Quand un écrivain, par exemple, compose une nouvelle, l’essentiel de ce qu’il trouve, de ce que la rédaction lui permet de découvrir et de comprendre de nouveau et qu’il ignorait jusqu’alors, réside en la façon d’entraînement d’une représentation : une expression inattendue lui vient à force d’efforts pour décrire ou raconter avec la singularité qu’il désire, et cette tentative provoque presque entièrement par hasard la création d’une réalité enfin mise en mots et qui, parfois, l’étonne lui-même. De telles découvertes, issues de la tension esthétique du créateur, constituent certes des fonds fertiles pour la réflexion, mais ils n’en sont pas des développements volontaires, ils ne réclament pas, comme dans un article philosophique où l’on tâche à instruire un embryon d’idée, une contention rationnelle de même nature et visant toute entière à ce but. En somme, ce qu’il y a de presque chanceux dans la trouvaille d’un concept induit par la pure recherche artistique, ne se rencontre pas dans un travail réflexif uniquement à force de retourner une idée qu’on veut rendre belle, mais en exigeant de soi-même une vérité qui soit à la fois la plus absolument irréfutable possible et la plus indéniablement neuve.

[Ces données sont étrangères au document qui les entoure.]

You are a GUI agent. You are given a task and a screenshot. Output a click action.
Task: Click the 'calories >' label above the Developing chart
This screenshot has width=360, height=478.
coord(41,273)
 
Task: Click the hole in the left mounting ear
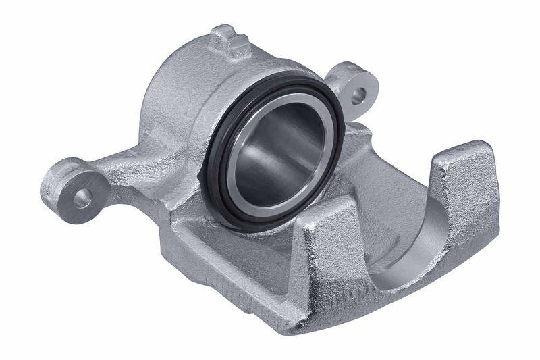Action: point(82,197)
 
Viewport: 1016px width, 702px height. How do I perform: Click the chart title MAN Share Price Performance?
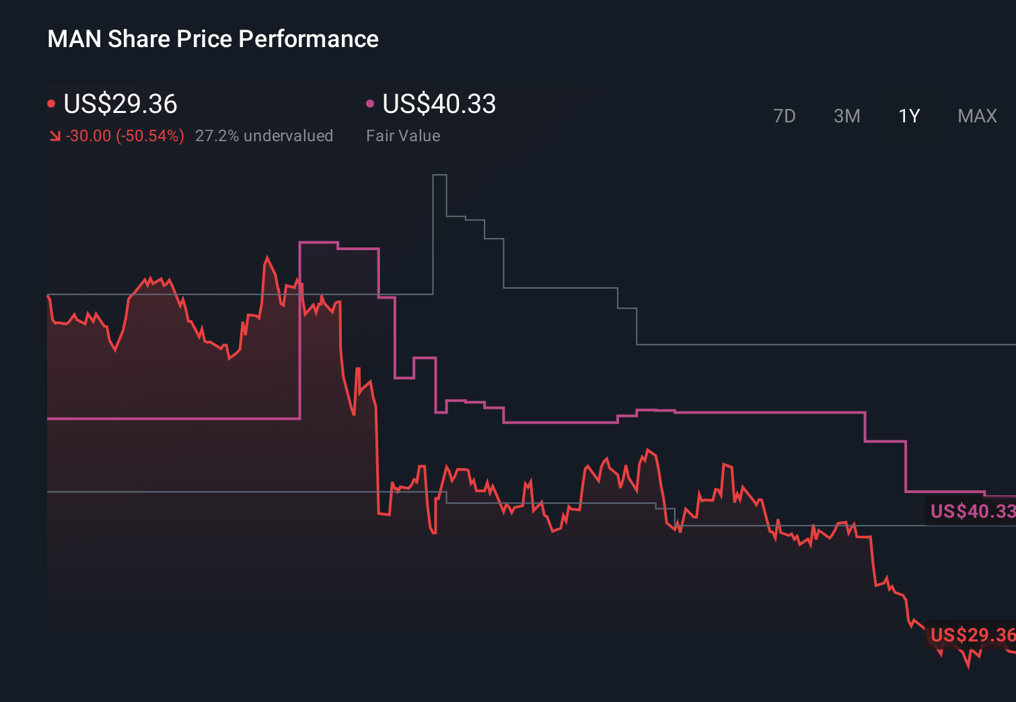pyautogui.click(x=213, y=39)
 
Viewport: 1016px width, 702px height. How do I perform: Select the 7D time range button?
pyautogui.click(x=784, y=116)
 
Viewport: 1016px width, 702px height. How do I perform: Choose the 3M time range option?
pyautogui.click(x=846, y=116)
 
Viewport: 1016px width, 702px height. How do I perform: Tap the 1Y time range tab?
pyautogui.click(x=909, y=116)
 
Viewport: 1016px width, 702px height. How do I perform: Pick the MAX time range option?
pyautogui.click(x=977, y=116)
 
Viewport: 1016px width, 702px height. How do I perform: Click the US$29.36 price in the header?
pyautogui.click(x=120, y=104)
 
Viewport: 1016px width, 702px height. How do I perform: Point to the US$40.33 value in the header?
pyautogui.click(x=439, y=104)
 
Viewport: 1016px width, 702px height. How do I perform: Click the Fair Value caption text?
pyautogui.click(x=403, y=136)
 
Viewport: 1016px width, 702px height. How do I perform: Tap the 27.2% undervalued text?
pyautogui.click(x=264, y=136)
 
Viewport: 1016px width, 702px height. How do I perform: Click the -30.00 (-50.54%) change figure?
pyautogui.click(x=125, y=136)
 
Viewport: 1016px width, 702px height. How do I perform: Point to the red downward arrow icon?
pyautogui.click(x=55, y=136)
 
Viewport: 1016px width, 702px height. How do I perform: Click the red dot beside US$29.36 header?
pyautogui.click(x=51, y=104)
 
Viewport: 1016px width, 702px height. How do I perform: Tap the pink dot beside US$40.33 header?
pyautogui.click(x=370, y=104)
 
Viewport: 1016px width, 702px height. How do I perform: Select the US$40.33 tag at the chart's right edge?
pyautogui.click(x=972, y=511)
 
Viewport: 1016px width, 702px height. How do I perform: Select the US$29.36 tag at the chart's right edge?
pyautogui.click(x=972, y=635)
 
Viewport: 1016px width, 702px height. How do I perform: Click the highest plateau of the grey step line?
pyautogui.click(x=439, y=175)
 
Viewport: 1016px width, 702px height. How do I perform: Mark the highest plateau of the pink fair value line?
pyautogui.click(x=318, y=242)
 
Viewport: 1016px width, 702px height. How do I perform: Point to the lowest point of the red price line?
pyautogui.click(x=968, y=667)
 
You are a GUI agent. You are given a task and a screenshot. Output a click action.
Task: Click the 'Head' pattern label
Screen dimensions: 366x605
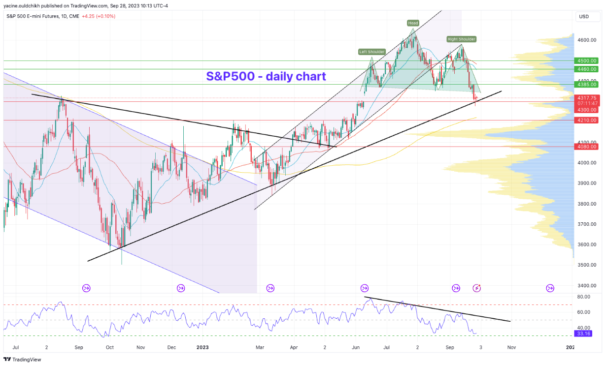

Or, c’est bien là que je veux en venir : le lecteur d’articles de philosophie, lui, a le moyen de remonter à la source et de vérifier la « réalité » de l’écrit, et c’est que cette réalité alors ne se situe pas seulement dans la conformité du texte et de la pensée de l’auteur, mais bien dans celle du texte et de la vérité qu’il peut constater en lui-même et autour de lui. On ne peut contredire vraiment une imagination que sur le plan de la beauté et de la vraisemblance, et peut-être que tel romancier est en fait incapable de transposer scrupuleusement une image en lui à laquelle, par exemple, il ajoute continuellement des accessoires pour impressionner et pour plaire, mais un argument fallacieux, lui, se réfute par la logique, et bien des philosophes – je parle de ces philosophes utiles et braves qui osent s’aventurer dans la sphère du concret et donc du vérifiable (c’est pourquoi j’exclus de ce champ la philosophie uniquement conceptuelle et spéculative que rien ne peut jamais confirmer ni démentir, discipline absurde) – se sont effondrés entièrement au contact d’un indémontré spécieux, tout leur essai ne valant plus rien après cela, et je pense notamment aux spectaculaires Méditations métaphysiques de Descartes qui, passé la preuve insuffisante de l’existence de Dieu, ne suscite plus qu’une attention de pure forme, exactement au même titre, d’ailleurs, qu’une invraisemblance d’intrigue, dans un roman, peut suffire, si elle est forte et rédhibitoire, à anéantir dès lors l’intérêt du lecteur.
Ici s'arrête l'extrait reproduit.